Dataset items:

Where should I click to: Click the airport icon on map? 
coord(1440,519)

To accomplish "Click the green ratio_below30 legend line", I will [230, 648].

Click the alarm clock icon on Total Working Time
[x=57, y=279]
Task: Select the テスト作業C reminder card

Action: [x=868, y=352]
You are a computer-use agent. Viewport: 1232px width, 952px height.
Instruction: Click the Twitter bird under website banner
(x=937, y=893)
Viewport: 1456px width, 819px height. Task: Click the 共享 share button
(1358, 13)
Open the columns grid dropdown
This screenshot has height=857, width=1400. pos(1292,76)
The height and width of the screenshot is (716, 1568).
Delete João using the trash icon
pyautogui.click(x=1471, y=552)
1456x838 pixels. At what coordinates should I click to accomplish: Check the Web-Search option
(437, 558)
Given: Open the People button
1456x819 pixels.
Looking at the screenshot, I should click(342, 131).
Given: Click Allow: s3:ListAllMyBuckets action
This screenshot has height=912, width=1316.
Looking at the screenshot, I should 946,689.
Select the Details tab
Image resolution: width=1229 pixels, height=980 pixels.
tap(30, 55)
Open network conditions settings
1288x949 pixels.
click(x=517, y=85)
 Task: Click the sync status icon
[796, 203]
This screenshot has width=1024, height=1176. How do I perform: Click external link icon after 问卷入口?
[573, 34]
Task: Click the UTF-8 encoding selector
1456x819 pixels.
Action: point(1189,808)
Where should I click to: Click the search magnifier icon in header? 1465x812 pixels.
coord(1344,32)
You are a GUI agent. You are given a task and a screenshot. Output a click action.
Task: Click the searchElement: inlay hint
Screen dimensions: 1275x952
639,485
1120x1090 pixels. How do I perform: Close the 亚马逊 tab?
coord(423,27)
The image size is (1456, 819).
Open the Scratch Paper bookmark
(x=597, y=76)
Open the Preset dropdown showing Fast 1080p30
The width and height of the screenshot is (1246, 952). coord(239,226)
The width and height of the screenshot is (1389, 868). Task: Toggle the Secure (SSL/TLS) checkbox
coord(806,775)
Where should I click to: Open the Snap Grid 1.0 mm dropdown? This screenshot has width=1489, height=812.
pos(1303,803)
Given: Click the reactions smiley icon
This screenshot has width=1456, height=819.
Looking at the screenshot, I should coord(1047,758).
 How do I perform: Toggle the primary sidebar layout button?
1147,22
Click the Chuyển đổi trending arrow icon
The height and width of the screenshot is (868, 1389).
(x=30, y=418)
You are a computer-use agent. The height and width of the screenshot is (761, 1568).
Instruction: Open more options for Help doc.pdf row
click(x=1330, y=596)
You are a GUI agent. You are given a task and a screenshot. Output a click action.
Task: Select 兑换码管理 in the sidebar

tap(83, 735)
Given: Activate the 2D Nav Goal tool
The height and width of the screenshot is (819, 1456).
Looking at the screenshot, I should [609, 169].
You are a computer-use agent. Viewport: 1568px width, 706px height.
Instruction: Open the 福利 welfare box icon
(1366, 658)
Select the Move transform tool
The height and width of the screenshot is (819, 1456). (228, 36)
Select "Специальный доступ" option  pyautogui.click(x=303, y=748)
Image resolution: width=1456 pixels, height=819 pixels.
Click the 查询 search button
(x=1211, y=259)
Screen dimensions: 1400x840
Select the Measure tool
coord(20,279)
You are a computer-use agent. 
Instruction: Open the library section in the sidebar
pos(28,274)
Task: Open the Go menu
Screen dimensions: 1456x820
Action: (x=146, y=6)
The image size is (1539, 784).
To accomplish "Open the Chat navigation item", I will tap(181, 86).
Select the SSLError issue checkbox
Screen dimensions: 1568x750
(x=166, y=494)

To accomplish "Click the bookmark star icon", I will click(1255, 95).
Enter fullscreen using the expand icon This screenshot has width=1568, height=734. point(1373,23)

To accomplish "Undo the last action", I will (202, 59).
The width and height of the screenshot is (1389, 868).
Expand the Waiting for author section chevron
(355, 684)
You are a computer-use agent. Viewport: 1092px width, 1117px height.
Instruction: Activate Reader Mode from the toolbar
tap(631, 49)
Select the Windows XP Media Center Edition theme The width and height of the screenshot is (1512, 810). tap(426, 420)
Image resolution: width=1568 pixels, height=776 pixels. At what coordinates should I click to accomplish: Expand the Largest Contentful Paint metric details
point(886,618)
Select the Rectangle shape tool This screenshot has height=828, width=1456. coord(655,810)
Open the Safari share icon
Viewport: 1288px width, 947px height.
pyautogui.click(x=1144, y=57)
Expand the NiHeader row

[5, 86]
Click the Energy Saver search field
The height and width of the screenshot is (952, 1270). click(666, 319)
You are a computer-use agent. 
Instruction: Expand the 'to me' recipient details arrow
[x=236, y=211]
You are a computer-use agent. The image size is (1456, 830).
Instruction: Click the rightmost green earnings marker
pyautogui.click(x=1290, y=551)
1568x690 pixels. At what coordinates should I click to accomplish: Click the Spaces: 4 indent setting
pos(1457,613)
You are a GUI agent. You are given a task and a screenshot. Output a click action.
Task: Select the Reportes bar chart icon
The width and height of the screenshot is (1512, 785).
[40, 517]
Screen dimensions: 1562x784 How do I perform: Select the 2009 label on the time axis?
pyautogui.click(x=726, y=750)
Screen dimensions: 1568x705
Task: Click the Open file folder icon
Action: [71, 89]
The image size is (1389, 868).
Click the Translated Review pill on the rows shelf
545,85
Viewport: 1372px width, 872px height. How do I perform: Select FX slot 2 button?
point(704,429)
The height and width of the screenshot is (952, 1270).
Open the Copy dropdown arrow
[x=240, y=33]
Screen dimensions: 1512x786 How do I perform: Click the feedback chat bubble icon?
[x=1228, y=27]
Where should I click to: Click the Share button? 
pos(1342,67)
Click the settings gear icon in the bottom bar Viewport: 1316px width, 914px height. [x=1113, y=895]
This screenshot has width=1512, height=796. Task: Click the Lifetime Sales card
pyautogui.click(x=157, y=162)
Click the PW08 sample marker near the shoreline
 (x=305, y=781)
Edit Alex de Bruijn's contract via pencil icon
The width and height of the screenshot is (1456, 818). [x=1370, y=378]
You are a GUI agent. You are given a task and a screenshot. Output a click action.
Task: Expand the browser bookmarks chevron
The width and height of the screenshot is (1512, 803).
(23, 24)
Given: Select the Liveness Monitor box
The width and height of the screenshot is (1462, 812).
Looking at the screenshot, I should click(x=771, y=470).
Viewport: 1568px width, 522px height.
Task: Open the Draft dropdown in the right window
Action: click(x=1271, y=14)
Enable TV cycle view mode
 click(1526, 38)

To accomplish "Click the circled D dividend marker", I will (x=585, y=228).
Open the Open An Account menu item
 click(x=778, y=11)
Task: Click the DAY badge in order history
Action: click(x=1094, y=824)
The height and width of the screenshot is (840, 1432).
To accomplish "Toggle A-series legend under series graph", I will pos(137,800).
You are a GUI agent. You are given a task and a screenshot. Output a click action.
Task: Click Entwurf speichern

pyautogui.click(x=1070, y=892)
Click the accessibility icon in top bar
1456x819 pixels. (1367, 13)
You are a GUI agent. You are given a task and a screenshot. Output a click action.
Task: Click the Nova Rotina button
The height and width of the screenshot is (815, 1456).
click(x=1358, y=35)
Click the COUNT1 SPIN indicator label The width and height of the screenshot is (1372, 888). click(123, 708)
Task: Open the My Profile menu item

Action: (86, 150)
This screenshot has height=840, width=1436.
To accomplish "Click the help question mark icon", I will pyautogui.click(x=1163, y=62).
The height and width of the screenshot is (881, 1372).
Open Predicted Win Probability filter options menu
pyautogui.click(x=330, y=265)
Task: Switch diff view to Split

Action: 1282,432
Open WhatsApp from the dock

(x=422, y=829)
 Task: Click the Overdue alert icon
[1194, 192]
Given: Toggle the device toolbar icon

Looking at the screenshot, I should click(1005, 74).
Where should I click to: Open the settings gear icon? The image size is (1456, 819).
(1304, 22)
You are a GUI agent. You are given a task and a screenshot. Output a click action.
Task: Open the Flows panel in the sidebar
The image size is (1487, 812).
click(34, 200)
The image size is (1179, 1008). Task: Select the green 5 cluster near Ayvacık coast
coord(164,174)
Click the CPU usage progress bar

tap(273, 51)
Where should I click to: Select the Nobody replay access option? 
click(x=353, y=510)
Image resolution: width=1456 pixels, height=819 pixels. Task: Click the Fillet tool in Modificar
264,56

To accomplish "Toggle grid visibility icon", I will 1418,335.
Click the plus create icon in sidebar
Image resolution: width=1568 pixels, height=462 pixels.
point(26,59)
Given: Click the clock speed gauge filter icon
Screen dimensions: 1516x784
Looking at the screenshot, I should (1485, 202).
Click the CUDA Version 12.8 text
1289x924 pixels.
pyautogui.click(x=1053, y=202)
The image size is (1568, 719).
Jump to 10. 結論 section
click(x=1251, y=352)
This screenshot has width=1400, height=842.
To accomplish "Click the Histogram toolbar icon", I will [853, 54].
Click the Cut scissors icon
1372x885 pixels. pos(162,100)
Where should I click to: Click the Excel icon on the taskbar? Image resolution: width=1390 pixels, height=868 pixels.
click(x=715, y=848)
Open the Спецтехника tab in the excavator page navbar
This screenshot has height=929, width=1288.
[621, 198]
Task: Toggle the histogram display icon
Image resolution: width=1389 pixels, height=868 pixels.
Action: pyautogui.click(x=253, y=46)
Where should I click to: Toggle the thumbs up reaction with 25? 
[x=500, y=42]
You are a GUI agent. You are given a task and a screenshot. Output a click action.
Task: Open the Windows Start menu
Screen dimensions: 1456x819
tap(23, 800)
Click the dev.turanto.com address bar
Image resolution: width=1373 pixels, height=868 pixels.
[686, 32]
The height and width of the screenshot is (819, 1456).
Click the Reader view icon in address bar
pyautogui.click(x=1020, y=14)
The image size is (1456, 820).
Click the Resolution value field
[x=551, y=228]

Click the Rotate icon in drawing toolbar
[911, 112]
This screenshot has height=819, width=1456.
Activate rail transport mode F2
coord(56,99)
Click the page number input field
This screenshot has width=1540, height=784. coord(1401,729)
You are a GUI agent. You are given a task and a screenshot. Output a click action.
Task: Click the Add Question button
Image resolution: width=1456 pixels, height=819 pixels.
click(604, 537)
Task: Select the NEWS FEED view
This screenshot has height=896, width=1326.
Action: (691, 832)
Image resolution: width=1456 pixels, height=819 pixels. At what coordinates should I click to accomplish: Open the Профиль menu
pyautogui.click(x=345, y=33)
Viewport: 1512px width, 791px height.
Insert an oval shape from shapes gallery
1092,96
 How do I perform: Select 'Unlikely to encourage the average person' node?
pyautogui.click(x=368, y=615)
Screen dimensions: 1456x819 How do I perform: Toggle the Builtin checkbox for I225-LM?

- _TRY IT_
Taking the entries above, restate exactly those lines that fall between the line with "Edit Alex de" and the line with "Given: Select the Liveness Monitor box", keeping both of those lines too.

- _SOLUTION FOR THIS PROBLEM_
Edit Alex de Bruijn's contract via pencil icon
The width and height of the screenshot is (1456, 818). [x=1370, y=378]
You are a GUI agent. You are given a task and a screenshot. Output a click action.
Task: Expand the browser bookmarks chevron
The width and height of the screenshot is (1512, 803).
(23, 24)
Given: Select the Liveness Monitor box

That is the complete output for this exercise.